1. A device should always be discovering when it is on. Any device within 6' (with LOS) should be discovered within 5 seconds. I shouldn't have to go through a wizard to discover the cell phone in my pocket. The devices should just know each other exist without my interference.

2. Always encrypt communications. This should not be configurable, and the user shouldn't have to see the words "encrypted" "authentication" etc. The user should just know it's already secure and not have to toggle combinations of checkboxes to get things to work.

3. Get rid of per-service PIN codes. No one cares. One PIN code per device makes things simpler.

4. Either use hardware switch or one-tap BT toggle. Having to go through menus is killing the UE.

5. Automatic profile negotiation. If device A exposes a profile that device B knows how to use, the device should ask the user if he wants to do that activity. The query should have a "don't show me this again" feature for power users.
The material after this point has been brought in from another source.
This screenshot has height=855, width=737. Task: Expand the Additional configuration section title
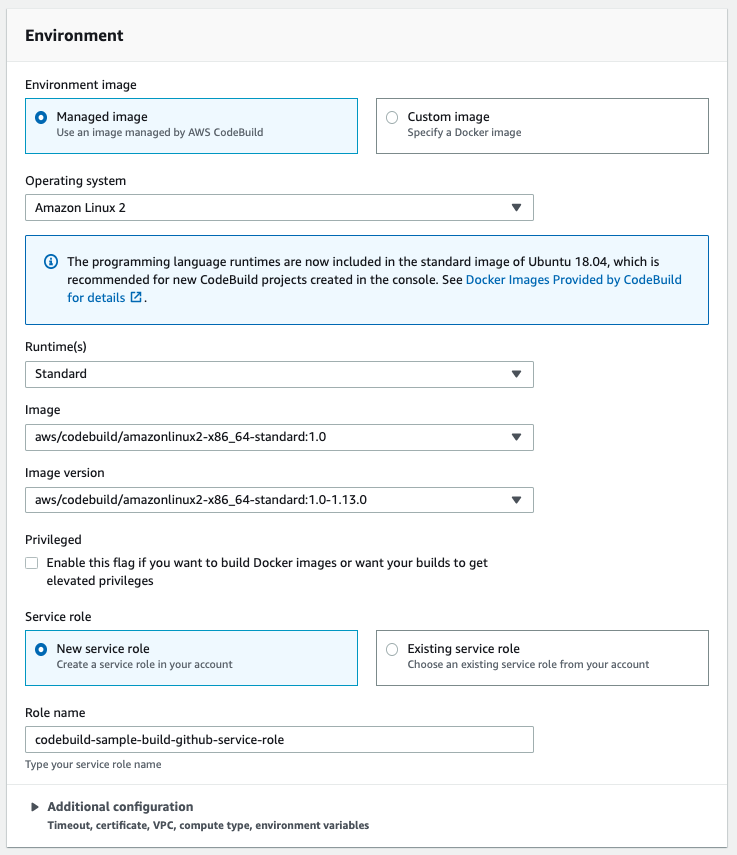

I hate the fact that two people have to punch a whole lot of buttons and fiddle with settings to exchange some simple data. It shows how much the BT teams have really thought about how Joe Sixpack will use the technology.

KiLLiN-TiMe
09-09-2003, 12:01 AM
my ActiveSync 3.7 only registers COM1 as the available port while my BT Serial Port can be set from COM10-20.
open active sync and click "File", "connection settings".